> _Exercise brief_: Please repeat each line from the one holding "Task: Click the 今日直播" through the final line of the data, exactly as it stands, with no pictures.

*** Begin section ***

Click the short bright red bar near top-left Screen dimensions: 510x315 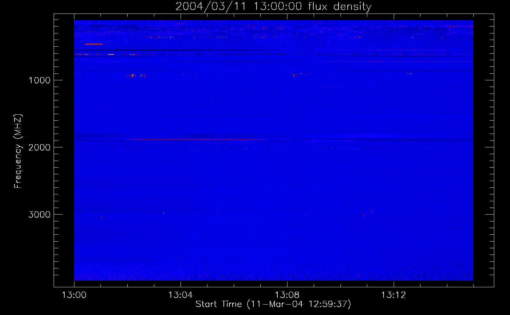pyautogui.click(x=94, y=44)
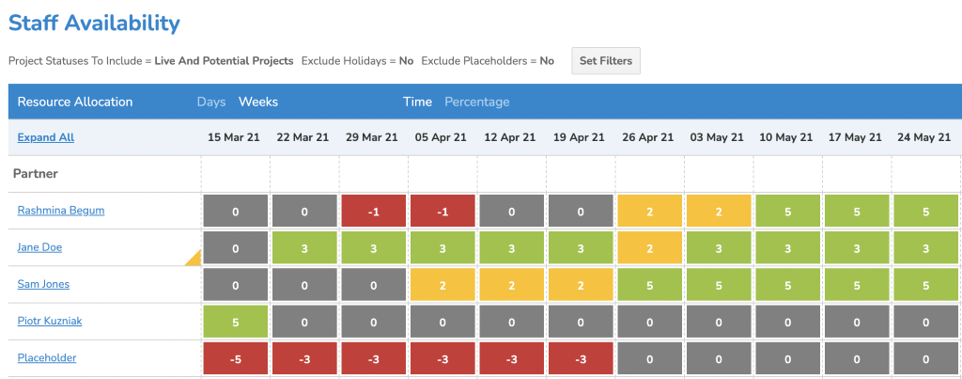This screenshot has height=379, width=962.
Task: Click the orange corner marker beside Jane Doe
Action: [x=194, y=259]
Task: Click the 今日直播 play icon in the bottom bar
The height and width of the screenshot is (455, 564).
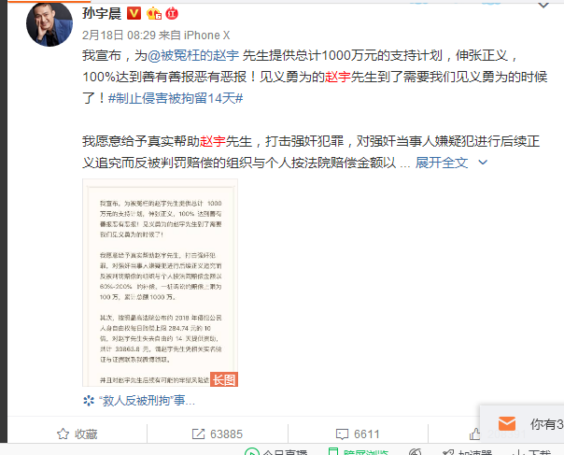Action: coord(252,452)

*** End section ***

> _Reply to the task_:
Task: Click the 今日直播 play icon in the bottom bar
The height and width of the screenshot is (455, 564).
Action: coord(252,452)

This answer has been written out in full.